What is required: Reproduce every line of the listing, requests included, starting with the line that contains "Identify the location" and going on through the end of the listing. Shift each coordinate in the answers by adding 35 to it, and leave the pictures out.

Exercise inputs:
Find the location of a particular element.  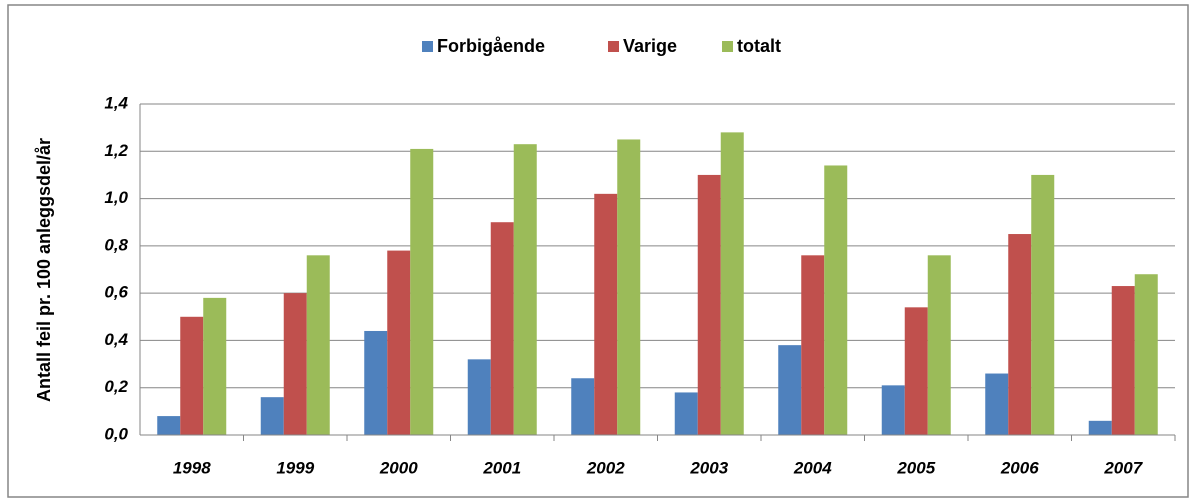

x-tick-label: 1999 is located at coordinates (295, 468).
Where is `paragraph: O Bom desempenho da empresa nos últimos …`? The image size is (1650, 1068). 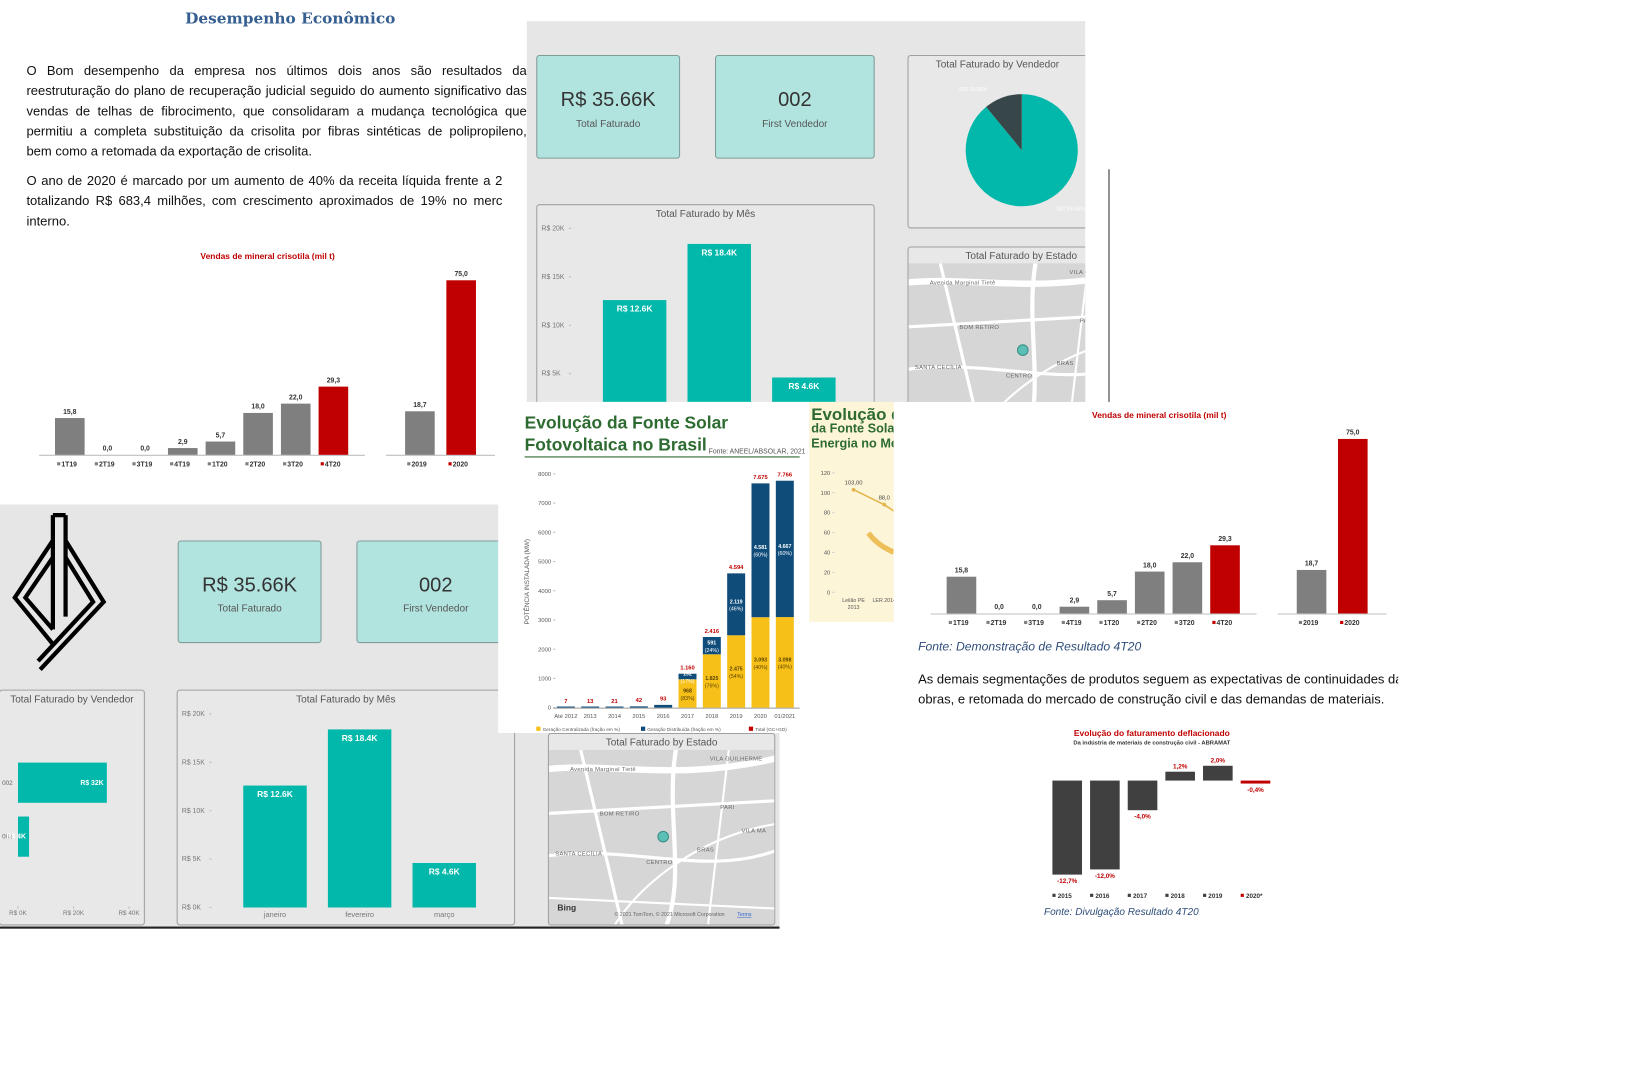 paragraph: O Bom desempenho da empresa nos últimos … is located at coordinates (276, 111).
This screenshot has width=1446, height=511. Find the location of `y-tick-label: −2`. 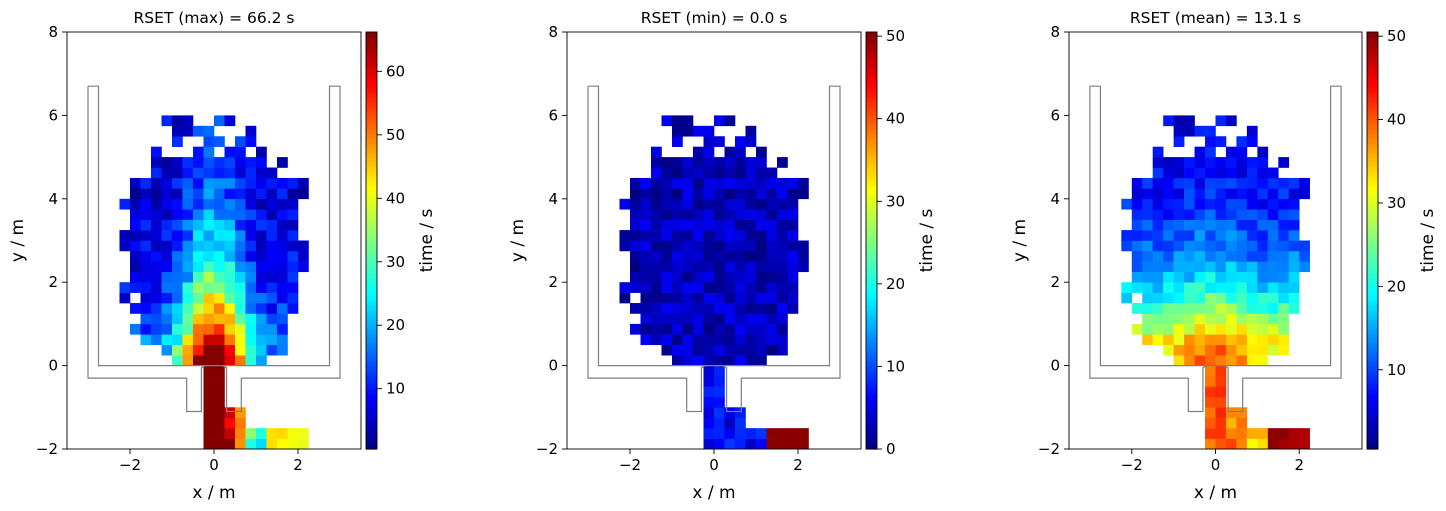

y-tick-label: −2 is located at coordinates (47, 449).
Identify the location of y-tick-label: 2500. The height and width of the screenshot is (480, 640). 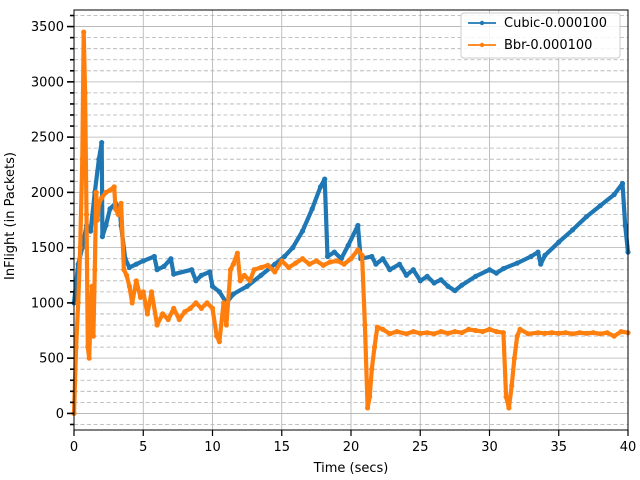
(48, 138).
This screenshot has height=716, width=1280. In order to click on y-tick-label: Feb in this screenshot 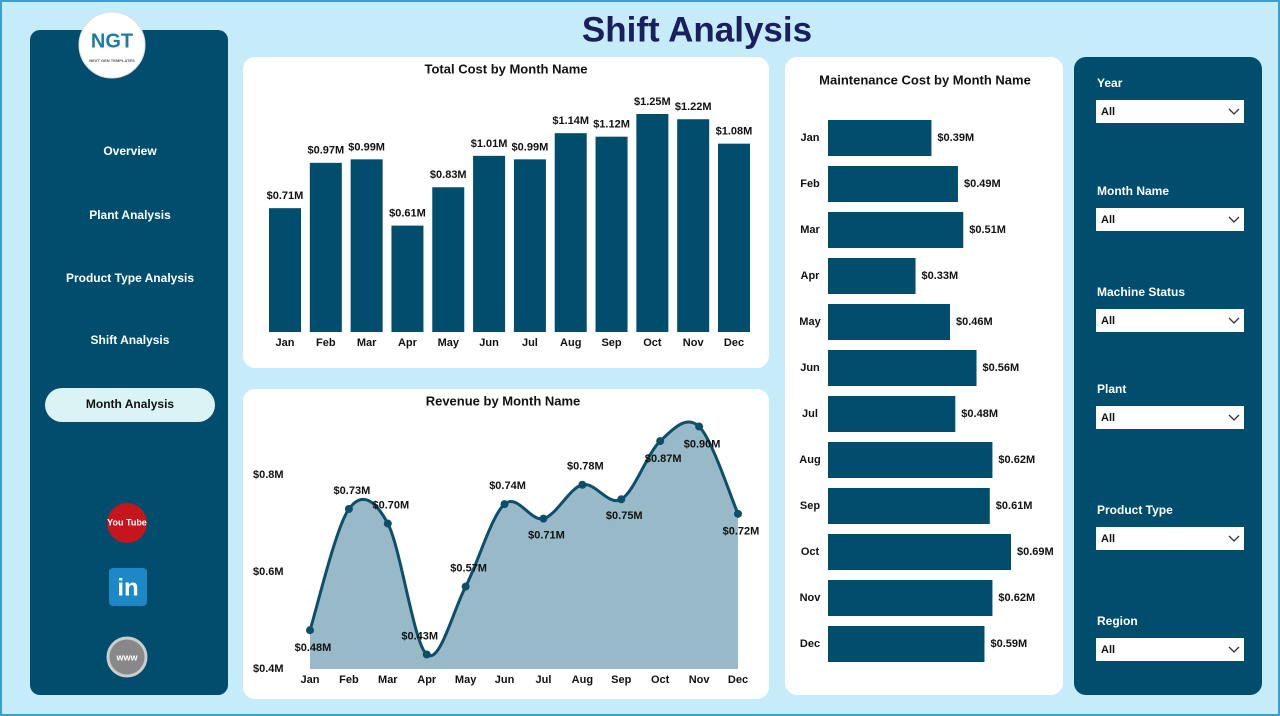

Task output:
Identify the location of y-tick-label: 2500. The height and width of the screenshot is (480, 640). 
(83, 173).
This screenshot has height=716, width=1280. In order to click on y-tick-label: Feb in this screenshot 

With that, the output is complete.